La controprova esiste: dopo le vittorie europee delle milanesi (il Milan sollevò la Coppa Campioni nel '63, l'Inter nel '64 e nel '65) nessuna italiana riuscì a trionfare in Europa, ad eccezione del colpo di coda del grande Milan di Nereo Rocco nel 1969.
Chiudere le frontiere non serve, come non serve prendersela con Tavecchio. Il capo della Federcalcio ha le sue lacune, non ha idee innovative, non è riuscito a invertire la rotta di un movimento che è in difficoltà da diversi anni, forse ancor prima della vittoria del Mondiale nel 2006. Eppure non è sua la colpa, come non è giusto che sia Ventura a pagare per tutti. L'idea che l'Italia debba partecipare quasi per diritto divino alla Coppa del Mondo è sciocca. L'idea che l'Italia non possa non qualificarci è il motivo principale che ci ha portato alla non qualificazione ed è l'evidenza di una dinamica che colpisce l'italiano calciofilo: quello di sopravvalutare il materiale umano che la nostra Nazionale ha a disposizione.

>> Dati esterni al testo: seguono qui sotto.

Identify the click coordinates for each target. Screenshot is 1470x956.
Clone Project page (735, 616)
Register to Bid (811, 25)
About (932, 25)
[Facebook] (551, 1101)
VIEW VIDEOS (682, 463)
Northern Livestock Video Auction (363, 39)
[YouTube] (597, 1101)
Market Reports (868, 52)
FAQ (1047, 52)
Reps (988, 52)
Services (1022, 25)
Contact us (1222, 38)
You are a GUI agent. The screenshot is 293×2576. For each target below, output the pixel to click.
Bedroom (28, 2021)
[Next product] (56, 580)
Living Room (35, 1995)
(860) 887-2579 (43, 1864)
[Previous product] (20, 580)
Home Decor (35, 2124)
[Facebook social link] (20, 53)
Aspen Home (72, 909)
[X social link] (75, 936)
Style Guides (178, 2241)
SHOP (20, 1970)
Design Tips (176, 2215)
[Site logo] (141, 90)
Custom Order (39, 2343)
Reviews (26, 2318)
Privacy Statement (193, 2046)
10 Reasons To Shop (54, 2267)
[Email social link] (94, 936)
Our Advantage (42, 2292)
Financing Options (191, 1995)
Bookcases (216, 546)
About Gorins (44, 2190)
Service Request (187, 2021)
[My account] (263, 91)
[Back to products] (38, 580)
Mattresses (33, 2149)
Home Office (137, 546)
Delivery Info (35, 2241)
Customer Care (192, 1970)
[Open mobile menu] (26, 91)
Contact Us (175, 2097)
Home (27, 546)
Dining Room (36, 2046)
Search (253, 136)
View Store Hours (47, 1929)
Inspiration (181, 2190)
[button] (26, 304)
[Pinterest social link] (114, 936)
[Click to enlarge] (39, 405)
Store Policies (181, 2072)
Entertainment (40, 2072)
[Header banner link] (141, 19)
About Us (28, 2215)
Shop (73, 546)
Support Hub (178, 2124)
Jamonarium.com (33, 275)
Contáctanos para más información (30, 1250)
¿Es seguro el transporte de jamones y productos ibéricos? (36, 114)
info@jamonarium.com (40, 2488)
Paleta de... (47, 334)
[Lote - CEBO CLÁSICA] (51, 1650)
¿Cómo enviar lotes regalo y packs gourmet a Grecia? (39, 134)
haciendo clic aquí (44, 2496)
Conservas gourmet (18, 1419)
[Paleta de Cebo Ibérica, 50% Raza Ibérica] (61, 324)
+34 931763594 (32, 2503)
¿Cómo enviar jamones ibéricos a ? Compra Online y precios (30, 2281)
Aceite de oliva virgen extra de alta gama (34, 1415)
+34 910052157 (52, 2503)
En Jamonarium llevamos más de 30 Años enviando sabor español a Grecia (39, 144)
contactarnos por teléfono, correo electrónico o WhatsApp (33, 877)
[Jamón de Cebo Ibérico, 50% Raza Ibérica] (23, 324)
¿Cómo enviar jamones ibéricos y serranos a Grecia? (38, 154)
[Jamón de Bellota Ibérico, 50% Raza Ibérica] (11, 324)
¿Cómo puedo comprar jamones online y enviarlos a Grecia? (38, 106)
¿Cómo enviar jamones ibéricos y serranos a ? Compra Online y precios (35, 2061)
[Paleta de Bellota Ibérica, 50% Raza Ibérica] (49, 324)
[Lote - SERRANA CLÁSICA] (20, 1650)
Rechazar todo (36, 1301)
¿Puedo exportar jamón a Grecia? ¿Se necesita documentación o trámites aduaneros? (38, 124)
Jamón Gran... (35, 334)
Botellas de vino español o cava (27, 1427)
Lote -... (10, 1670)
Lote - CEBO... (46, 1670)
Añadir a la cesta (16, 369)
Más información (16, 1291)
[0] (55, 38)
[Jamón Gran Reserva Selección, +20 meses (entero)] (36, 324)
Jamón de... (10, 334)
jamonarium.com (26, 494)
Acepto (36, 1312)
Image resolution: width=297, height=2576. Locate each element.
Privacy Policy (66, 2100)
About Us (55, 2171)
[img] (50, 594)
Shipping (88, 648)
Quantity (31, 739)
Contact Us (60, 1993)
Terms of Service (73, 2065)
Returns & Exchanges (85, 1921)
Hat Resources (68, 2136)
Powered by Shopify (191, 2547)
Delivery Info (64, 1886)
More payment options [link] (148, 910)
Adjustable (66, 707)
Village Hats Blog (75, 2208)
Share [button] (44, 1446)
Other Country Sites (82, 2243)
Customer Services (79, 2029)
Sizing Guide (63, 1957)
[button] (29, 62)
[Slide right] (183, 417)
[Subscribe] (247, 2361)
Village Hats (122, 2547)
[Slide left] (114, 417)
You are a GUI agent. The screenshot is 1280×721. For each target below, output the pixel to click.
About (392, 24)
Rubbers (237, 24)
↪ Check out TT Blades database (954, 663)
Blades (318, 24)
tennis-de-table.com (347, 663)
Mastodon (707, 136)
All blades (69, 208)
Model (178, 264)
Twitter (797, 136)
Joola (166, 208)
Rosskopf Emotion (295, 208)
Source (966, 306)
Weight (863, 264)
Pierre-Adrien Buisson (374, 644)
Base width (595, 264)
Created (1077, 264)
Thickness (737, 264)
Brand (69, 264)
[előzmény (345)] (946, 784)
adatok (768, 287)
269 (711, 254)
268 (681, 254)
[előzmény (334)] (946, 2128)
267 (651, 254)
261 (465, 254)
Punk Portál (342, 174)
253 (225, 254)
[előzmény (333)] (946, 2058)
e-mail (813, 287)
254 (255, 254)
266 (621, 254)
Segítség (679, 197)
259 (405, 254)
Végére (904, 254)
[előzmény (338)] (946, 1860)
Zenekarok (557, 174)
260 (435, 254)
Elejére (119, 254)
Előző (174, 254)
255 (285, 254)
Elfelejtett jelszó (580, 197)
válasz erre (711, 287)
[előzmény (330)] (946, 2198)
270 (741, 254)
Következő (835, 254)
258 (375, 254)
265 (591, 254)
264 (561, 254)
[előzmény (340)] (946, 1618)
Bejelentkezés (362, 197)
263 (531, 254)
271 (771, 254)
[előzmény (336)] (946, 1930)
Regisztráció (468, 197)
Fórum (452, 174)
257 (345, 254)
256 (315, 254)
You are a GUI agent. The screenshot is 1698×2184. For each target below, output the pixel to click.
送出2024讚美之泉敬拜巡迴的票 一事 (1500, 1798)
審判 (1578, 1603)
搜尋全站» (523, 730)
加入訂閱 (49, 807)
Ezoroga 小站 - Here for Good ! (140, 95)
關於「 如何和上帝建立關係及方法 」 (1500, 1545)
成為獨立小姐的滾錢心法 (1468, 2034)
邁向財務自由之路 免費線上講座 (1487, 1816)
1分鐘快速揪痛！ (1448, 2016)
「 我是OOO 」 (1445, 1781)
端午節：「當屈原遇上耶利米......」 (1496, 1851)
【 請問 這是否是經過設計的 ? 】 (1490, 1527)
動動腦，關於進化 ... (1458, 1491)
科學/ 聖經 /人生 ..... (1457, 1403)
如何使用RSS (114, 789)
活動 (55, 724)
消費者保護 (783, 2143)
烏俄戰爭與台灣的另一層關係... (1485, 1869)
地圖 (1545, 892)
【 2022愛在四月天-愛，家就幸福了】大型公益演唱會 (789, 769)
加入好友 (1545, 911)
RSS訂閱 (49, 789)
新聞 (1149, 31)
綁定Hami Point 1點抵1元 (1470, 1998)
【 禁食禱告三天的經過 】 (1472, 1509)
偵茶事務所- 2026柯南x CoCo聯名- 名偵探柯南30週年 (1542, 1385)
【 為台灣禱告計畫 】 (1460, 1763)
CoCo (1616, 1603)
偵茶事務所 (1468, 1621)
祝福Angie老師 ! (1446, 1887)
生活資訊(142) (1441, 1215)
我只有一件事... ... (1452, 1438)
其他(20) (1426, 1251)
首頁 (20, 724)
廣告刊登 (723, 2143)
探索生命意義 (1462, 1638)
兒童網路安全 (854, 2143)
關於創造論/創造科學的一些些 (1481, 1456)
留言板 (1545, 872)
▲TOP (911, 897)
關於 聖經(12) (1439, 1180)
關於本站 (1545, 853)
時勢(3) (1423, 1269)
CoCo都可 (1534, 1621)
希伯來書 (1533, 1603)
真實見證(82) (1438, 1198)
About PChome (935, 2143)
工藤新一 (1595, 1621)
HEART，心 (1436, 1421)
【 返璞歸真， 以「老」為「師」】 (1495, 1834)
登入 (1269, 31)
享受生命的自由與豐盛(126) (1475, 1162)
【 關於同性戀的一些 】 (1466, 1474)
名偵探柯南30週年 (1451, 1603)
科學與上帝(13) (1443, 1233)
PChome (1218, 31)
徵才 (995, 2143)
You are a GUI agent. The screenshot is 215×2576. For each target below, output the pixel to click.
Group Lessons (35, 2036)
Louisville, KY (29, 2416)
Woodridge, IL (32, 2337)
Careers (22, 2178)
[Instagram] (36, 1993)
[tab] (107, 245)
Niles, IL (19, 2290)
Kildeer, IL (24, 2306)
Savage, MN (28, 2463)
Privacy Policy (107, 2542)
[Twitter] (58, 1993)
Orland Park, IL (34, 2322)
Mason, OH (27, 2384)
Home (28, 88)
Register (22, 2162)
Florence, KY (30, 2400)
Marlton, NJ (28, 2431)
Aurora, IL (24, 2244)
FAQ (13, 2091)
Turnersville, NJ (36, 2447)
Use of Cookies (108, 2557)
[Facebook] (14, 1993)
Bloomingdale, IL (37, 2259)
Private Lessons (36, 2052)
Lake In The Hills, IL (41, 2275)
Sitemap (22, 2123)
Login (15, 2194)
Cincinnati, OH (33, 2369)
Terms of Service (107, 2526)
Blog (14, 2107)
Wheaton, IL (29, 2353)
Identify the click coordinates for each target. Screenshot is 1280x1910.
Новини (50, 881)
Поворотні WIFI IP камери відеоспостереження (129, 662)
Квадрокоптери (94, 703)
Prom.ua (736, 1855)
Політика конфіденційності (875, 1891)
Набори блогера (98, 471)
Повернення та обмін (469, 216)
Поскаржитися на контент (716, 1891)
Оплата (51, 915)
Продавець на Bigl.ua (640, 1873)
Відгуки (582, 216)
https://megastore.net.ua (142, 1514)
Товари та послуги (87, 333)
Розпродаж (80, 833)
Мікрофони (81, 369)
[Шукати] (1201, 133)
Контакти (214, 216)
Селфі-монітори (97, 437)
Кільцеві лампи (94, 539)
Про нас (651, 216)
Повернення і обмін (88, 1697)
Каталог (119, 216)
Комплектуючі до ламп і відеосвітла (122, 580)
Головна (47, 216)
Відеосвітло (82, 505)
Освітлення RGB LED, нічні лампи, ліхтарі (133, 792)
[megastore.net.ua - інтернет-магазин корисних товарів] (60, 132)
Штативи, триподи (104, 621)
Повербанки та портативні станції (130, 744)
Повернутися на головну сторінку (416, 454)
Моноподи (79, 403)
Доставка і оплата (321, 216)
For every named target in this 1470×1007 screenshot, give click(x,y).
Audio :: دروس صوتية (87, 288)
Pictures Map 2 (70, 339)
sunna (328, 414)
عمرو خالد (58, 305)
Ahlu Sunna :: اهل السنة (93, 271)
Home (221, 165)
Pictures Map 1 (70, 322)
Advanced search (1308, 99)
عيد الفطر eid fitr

In Italia non ci sono campioni, solo qualche buon giocatore. Le cifre del mercato parlano chiaro: dove sono i colpi milionari che portano il tricolore sulle spalle? Nessuno. Tavecchio scegliendo Ventura scelse un tecnico capace, per quello che aveva dimostrato, a fare gruppo: l'evidenza della consapevolezza che serviva plasmare una creatura senza grandi individualità, il timbro che certificava che solo con l'unione di tutti si poteva superare la mancanza di genialità dei singoli.
In Italia non ci sono campioni e ciclicamente è sempre successo questo. Dopo i fasti del Ventennio fascista, dei Meazza e dei Ferrari, della nazionale infarcita di oriundi, è arrivato quell'undici fantastico che fu il Grande Torino. Poi più nulla per oltre vent'anni. Arrivarono i Rivera e i Mazzola, i Riva e i Boninsegna. Una nuova crisi. Gli anni Ottanta portarono una Coppa del Mondo, gli anni Novanta grandi talenti e pochi allori nazionali (altra storia fu per le squadre di club), gli anni Duemila i rimasugli del decennio precedente e alcune eccezioni – Pirlo, Totti, Cannavaro, Nesta, Buffon, Vieri – che hanno tirato la carretta ben oltre ogni rosea aspettativa.
Ora c'è la nuova risacca. E paga per tutti Ventura.